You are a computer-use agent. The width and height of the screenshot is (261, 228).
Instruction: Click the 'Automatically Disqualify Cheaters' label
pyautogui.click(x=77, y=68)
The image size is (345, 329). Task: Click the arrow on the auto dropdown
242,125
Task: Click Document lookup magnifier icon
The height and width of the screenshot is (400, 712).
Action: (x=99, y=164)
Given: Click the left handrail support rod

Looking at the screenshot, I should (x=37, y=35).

____________________

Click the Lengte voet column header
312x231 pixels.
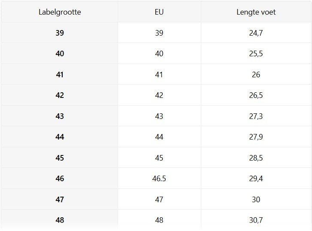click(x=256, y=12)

____________________

• **GIVEN EXERCISE**
Please extract the entries word for word, starting at the line containing "The image size" and ending at the line containing "Looking at the", and give only those lines.

• **EXERCISE ANSWER**
The image size is (345, 329). Task: Click the arrow on the auto dropdown
242,125
Task: Click Document lookup magnifier icon
The height and width of the screenshot is (400, 712).
Action: (x=99, y=164)
Given: Click the left handrail support rod

Looking at the screenshot, I should (x=37, y=35).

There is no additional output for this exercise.